À son tour, le Parlement européen, élu pour la première fois au suffrage universel en juin 1979, se penche sur la réforme institutionnelle de la Communauté. Il adopte le 14 février 1984, un projet de traité instituant l'Union européenne – connu comme le «projet Spinelli» – visant à modifier les institutions communautaires. Plus fédéraliste que le plan Genscher-Colombo, ce projet prévoit le renforcement du rôle du Parlement européen dans la procédure législative et budgétaire, envisageant un véritable pouvoir de codécision avec le Conseil. Le rôle de la Commission augmente et son poids dans l’équilibre constitutionnel la rapproche du Parlement (il est prévu que la composition de la Commission soit soumise à l’investiture des députés européens et son programme d’action soit soumis à leur approbation). Malgré le manque de répercussion de son contenu, l’adoption de ce projet d’origine parlementaire incite les gouvernements des États membres à reprendre l’initiative. Le Conseil européen de Fontainebleau (24-25 juin 1984) lance le processus devant conduire à l’Acte unique européen, au parachèvement de l’Union économique et monétaire et, par la suite, au volet politique du traité de Maastricht.

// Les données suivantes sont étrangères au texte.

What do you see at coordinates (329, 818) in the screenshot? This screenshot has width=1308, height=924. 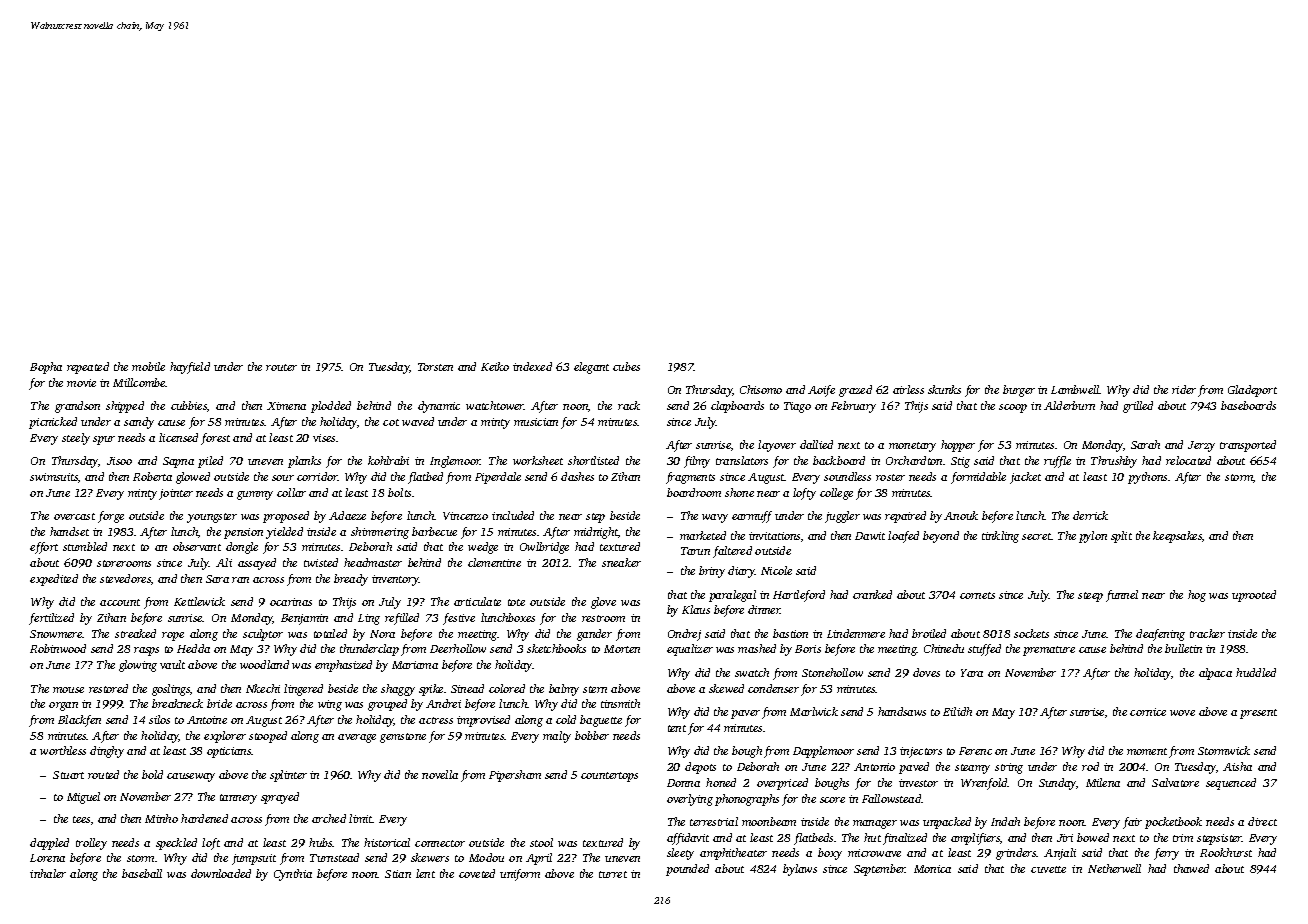 I see `arched` at bounding box center [329, 818].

1La présidence luxembourgeoise du Conseil des ministres est exercée aux premiers semestres de 1960, 1963, 1966, 1969, 1972, 1976, au second semestre de 1980 et 1985, au premier semestre de 1991, au deuxième semestre de 1997 et au premier semestre de 2005.

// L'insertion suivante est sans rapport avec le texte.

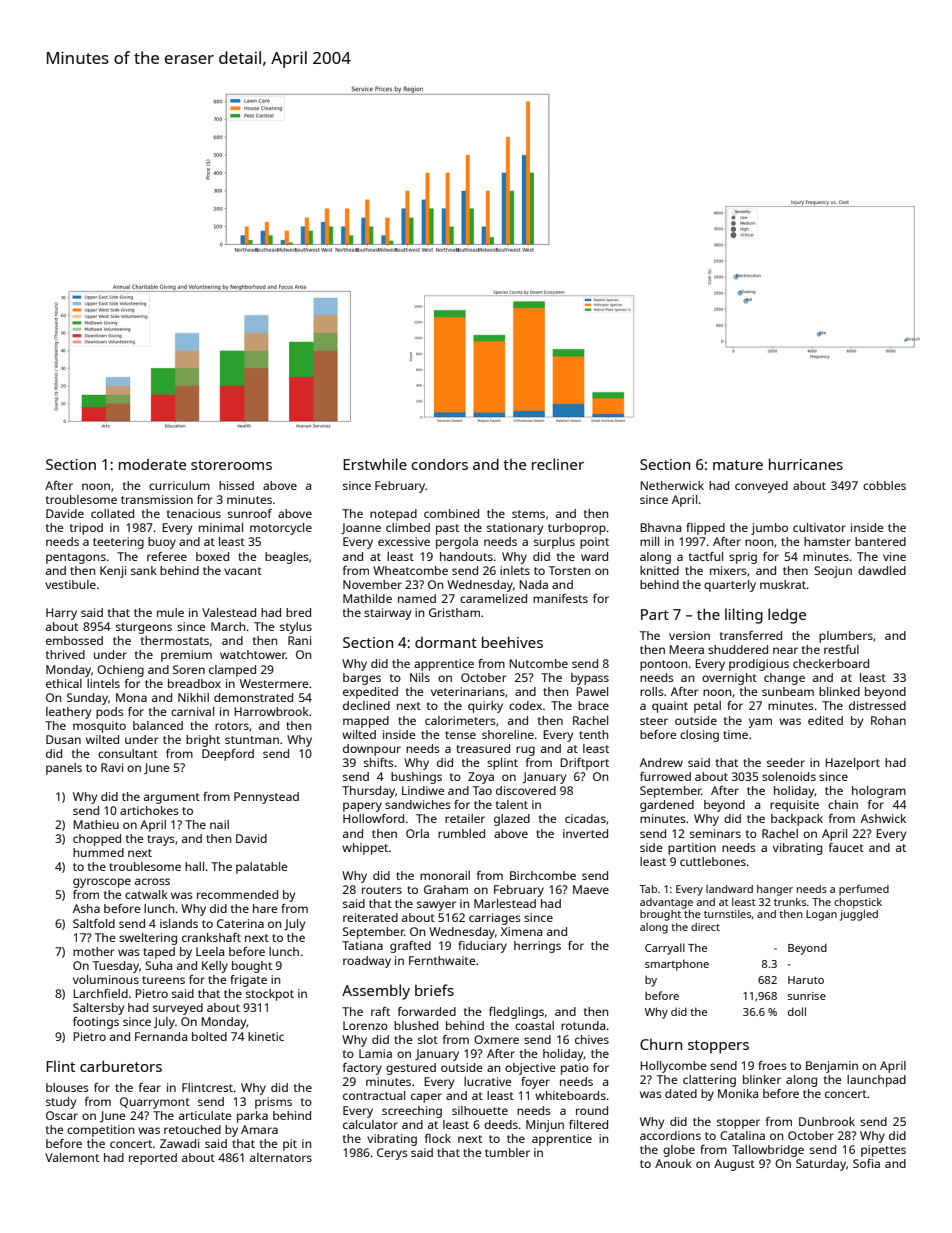 The height and width of the screenshot is (1233, 952). I want to click on Seojun, so click(833, 572).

2DELORS, Jacques. Le Luxembourg et ses présidences du Conseil européen. In Innovation-Integration, Festschrift für Pierre Werner/Mélanges pour Pierre Werner. Luxembourg: Éditions Saint-Paul, 1993. p. 327.

3Cf. Bulletin des Communautés européennes. Commission. N° 12/1980, 13e année, 1re partie, chapitre I. Luxembourg: Office des publications officielles des Communautés européennes.

4Composé de Barend Biesheuvel, ancien Premier ministre néerlandais et ancien membre du Parlement européen, d'Edmund Dell, ancien ministre du Commerce britannique, et de Robert Marjolin, ancien vice-président de la Commission européenne, le «Comité des trois sages» se réunit pour la première fois à Bruxelles le 18 décembre 1978. Le groupe fonde son rapport sur des entretiens avec les autorités politiques de tous les États membres de la Communauté ainsi qu'avec les responsables de chacune des institutions communautaires. Il rencontre également le comité présidé par Dirk Spierenburg à qui la Commission européenne a confié, en septembre 1978, la tâche de dresser un rapport sur la réorganisation de sa structure interne. Publié, sous forme condensée, en octobre 1979, le «Rapport sur les institutions européennes» est remis au Conseil européen de Dublin des 29 et 30 novembre 1979.

5WERNER. Itinéraires. T II, pp. 243-244.

6Cf. WERNER. Itinéraires. T II, pp. 243-244 et Archives nationales de Luxembourg (ANLux) METATDIV 0029.

7Après Gaston Thorn, deux autres Luxembourgeois ont été appelés à présider la Commission européenne: Jacques Santer (23 janvier 1995 – 15 septembre 1999) et Jean-Claude Juncker (président élu par le Parlement européen depuis le 16 juillet 2014). Notons que le compromis de Luxembourg de janvier 1966 et la médiation européenne couronnée de succès alimente l’idée d’une éventuelle candidature de Pierre Werner à la présidence de la Commission de la CEE Ce n’est qu’une rumeur, puisque le Premier ministre luxembourgeois n’a jamais réellement envisagé d’abandonner son mandat électif national.

8THORN, Gaston. L'Europe: comment sortir de la crise? In Studia Diplomatica. 1984, n° 3; vol. 37. Bruxelles: Institut Royal des Relations Internationales, pp. 261-279, cit. p. 264.

9OLIVI, Bino; GIACONE, Alessandro. L’Europe difficile. Histoire politique de la construction européenne. Paris: Éditions Gallimard, collection Folio histoire, 2007, p. 171.

10Bilan et Perspectives. Interview de M. Pierre Werner, Président du Gouvernement. In Echo de l’Industrie 1983, pp. 5-7.